# PROBLEM DESCRIPTION:
Update the records from the start through the line containing "What do you see at coordinates (219, 561)" by replacing "screenshot" with "image", leaving everything else unchanged.

# WORKING DATA:

· · · · · · ·

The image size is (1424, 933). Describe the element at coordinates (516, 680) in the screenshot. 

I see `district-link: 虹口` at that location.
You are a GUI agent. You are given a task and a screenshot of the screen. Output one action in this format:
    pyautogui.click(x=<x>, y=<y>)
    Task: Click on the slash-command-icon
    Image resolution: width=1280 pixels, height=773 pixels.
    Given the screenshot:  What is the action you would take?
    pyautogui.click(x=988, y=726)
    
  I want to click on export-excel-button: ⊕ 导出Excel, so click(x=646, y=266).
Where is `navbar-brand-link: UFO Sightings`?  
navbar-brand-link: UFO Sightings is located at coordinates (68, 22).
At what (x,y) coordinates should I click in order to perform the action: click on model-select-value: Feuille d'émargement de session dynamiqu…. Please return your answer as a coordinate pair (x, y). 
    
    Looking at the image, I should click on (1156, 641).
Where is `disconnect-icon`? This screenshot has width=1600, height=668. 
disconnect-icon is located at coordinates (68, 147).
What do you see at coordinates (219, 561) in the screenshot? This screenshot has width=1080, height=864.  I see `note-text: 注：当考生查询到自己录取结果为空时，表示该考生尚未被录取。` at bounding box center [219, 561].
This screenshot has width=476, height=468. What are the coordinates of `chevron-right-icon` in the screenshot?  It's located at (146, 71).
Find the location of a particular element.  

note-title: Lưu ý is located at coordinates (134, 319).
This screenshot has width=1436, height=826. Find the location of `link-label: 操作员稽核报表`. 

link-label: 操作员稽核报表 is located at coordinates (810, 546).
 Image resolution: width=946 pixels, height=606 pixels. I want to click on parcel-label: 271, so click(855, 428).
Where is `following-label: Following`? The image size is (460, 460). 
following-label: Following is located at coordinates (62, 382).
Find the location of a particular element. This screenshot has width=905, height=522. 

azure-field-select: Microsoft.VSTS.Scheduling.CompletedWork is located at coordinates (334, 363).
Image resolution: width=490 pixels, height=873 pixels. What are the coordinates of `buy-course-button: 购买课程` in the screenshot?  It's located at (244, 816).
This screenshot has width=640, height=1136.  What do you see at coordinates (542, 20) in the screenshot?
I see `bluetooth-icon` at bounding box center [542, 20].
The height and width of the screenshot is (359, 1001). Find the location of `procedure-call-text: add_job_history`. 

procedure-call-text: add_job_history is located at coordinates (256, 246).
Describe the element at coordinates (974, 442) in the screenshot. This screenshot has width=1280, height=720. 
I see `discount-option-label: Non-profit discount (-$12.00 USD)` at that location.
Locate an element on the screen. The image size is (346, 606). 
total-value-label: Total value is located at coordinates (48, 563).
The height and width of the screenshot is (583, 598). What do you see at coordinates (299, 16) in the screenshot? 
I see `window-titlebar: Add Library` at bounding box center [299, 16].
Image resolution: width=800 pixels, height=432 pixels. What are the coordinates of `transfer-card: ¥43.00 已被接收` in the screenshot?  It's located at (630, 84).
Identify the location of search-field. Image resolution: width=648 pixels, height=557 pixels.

· · · · · · ·

# OUTPUT:
The image size is (1424, 933). Describe the element at coordinates (516, 680) in the image. 

I see `district-link: 虹口` at that location.
You are a GUI agent. You are given a task and a image of the screen. Output one action in this format:
    pyautogui.click(x=<x>, y=<y>)
    Task: Click on the slash-command-icon
    Image resolution: width=1280 pixels, height=773 pixels.
    Given the image:  What is the action you would take?
    pyautogui.click(x=988, y=726)
    
  I want to click on export-excel-button: ⊕ 导出Excel, so click(x=646, y=266).
Where is `navbar-brand-link: UFO Sightings`?  
navbar-brand-link: UFO Sightings is located at coordinates (68, 22).
At what (x,y) coordinates should I click in order to perform the action: click on model-select-value: Feuille d'émargement de session dynamiqu…. Please return your answer as a coordinate pair (x, y). 
    
    Looking at the image, I should click on (1156, 641).
Where is `disconnect-icon`? This image has width=1600, height=668. 
disconnect-icon is located at coordinates (68, 147).
What do you see at coordinates (219, 561) in the image? This image has width=1080, height=864.  I see `note-text: 注：当考生查询到自己录取结果为空时，表示该考生尚未被录取。` at bounding box center [219, 561].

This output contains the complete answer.